Power conversion invariably starts with an AC source, which is then rectified to DC and further stepped down through various intermediate voltages until eventually reaching the Point of Load (POL). The Power Factor of a system is the ratio between the true and apparent power; the closer to unity the ratio the more efficient the system. Power Factor Correction (PFC) is the method employed to restore the ratio to unity (or as close as possible) and may be achieved using capacitors, but it is increasingly viable to apply PFC using Buck, Boost or Buck/Boost conversion under digital control.
Moving between the analog and digital domains typically adds additional latency; the control loop delay, and it describes the total time taken to apply a change to the conversion and measure the effects of that change. Under steady-state conditions this would be relatively simple but under variable loads the speed with which the control loop executes directly influences the PFC and overall efficiency.

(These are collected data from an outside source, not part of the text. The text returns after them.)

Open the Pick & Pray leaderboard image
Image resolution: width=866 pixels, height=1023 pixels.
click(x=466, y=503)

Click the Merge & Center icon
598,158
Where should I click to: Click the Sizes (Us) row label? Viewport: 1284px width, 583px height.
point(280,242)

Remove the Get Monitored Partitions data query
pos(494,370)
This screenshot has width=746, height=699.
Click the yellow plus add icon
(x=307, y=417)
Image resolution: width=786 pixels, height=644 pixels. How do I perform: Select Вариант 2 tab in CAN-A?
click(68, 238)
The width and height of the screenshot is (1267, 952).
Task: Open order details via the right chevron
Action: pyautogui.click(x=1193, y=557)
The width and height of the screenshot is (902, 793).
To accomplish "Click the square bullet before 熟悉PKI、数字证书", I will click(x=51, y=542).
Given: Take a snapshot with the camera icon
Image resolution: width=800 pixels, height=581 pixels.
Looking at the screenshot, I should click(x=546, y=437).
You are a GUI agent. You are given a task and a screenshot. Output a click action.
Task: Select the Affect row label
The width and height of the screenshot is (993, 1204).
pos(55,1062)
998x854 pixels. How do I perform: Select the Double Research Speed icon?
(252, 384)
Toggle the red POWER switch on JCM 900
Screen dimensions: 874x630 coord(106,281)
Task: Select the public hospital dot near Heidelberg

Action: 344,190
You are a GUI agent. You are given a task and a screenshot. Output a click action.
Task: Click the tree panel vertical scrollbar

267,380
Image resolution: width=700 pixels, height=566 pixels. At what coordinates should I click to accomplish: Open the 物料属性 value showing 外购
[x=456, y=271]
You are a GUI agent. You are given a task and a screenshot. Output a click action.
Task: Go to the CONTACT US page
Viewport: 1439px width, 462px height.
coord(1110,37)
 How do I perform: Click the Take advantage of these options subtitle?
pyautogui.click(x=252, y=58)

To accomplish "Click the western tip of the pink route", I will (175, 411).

The challenge increases when the POL stage requires low voltage but high current levels, as is often the case in modern embedded systems. Today, microprocessors, FPGAs and ASIC invariably operate from low voltages - 3.3V and below - but require much higher current in order to meet their overall power demands. Furthermore, the demands will vary significantly based on the operating requirements. As shown in Figure 1, the use of digital control can be applied throughout the entire power conversion flow in order to introduce not only greater efficiency but the flexibility to sustain that efficiency across a wide range of loads.
This is enabled though the continued development of sophisticated algorithms, including adaptive algorithms that can react to changes in load levels, and non-linear and predictive algorithms that can improve the dynamic response under transient conditions. And as semiconductor technology develops, manufacturers are able to employ this to increase the performance of digital control solutions, allowing higher switching frequencies that result in not only greater efficiency but higher power density.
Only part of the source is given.